Variance Threshold 는 Independent Variable(독립변수, x)와 Dependent Variable(종속변수, y)간의 관계를 고려하지 않기 때문에 분석 차원에서 제거시 이 부분을 고려해봐야 합니다.

# 경고 메시지 출력 끄기
import warnings 
warnings.filterwarnings(action='ignore')

%matplotlib inline
import matplotlib.pyplot as plt
import IPython

import sys

rseed = 22
import random
random.seed(rseed)

import numpy as np
np.random.seed(rseed)
np.set_printoptions(precision=3)
np.set_printoptions(formatter={'float_kind': "{:.3f}".format})

import pandas as pd
pd.set_option('display.max_rows', None) 
pd.set_option('display.max_columns', None) 
pd.set_option('display.max_colwidth', None)
pd.options.display.float_format = '{:,.5f}'.format

import sklearn

print(f"python ver={sys.version}")
print(f"pandas ver={pd.__version__}")
print(f"numpy ver={np.__version__}")
print(f"sklearn ver={sklearn.__version__}")
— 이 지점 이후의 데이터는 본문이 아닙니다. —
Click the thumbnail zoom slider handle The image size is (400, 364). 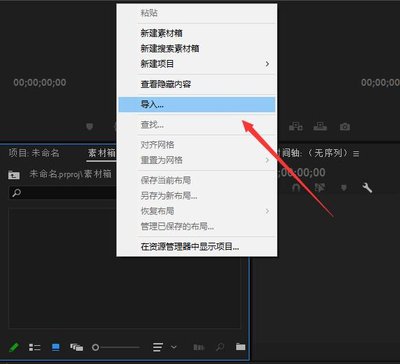(95, 347)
python ver=3.8.9 (default, Jun 12 2021, 23:47:44) 
[Clang 12.0.5 (clang-1205.0.22.9)]
pandas ver=1.2.4
numpy ver=1.19.5
sklearn ver=0.24.2

from sklearn import feature_selection

xs = np.array(
    [[0, 2, 0, 3],
     [0, 1, 4, 3],
     [0, 1, 1, 3]]
)
print(xs)

selector = feature_selection.VarianceThreshold()
fit = selector.fit(xs)
print(fit.variances_)

xs_selected = selector.fit_transform(xs)
print(xs_selected.shape)
print(xs_selected)

[[0 2 0 3]
 [0 1 4 3]
 [0 1 1 3]]
[0.000 0.222 2.889 0.000]
(3, 2)
[[2 0]
 [1 4]
 [1 1]]

Independet Variable와 Dependent Variable간의 관계를 통해 변수 제거#

주어진 고차원 독립변수(Independent Variable) 각각을 종속변수(Dependent Variable)와의 관계를 계산하여 그 중 모델의 성능에 영향을 줄수 있는 독립변수를 우선적으로 선택합니다.
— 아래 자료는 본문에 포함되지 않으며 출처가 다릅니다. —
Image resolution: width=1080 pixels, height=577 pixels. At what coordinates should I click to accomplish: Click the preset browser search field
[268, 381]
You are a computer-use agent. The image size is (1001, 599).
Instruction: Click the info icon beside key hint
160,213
독립변수와 종속변수간의 관계가 강한 Top-K 변수를 선택함으로써 아래와 같은 이점을 얻을 수 있습니다.

Overfitting 감소
모델 성능 향상
모델 훈련 시간 감소

Scikit-learn 에서는 단변량 통계 (Univariate Statistics)를 이용한 선택 방법 및 종속 변수의 범주에 따른 분석 방법이 Regression, Classification 이냐에 따라 다른 특징 선택 방법을 제공합니다.

변수 선택 방법

SelectKBest: 가장 높은 점수를 받은 K 개 변수외의 변수를 제거
SelectPercentile: 가장 높은 점수순으로 사용자가 제공한 Percent 를 제외한 변수를 제거
SelectFpr: False Positve Rate를 통해 변수를 제거
SelectFdr: False Discovery Rate를 통해 변수를 제거
SelectFwe: Family Wise Error를 통해 변수를 제거

종속 변수 분석 방법

Regression: f_regression, mutual_info_regression
Classification: chi2, f_classif, mutual_info_classif

Regression 문제에 Classification 특징 선택 함수를 쓸 경우에는 잘못된 결과를 얻을 수 있기 때문에 주의해야 합니다.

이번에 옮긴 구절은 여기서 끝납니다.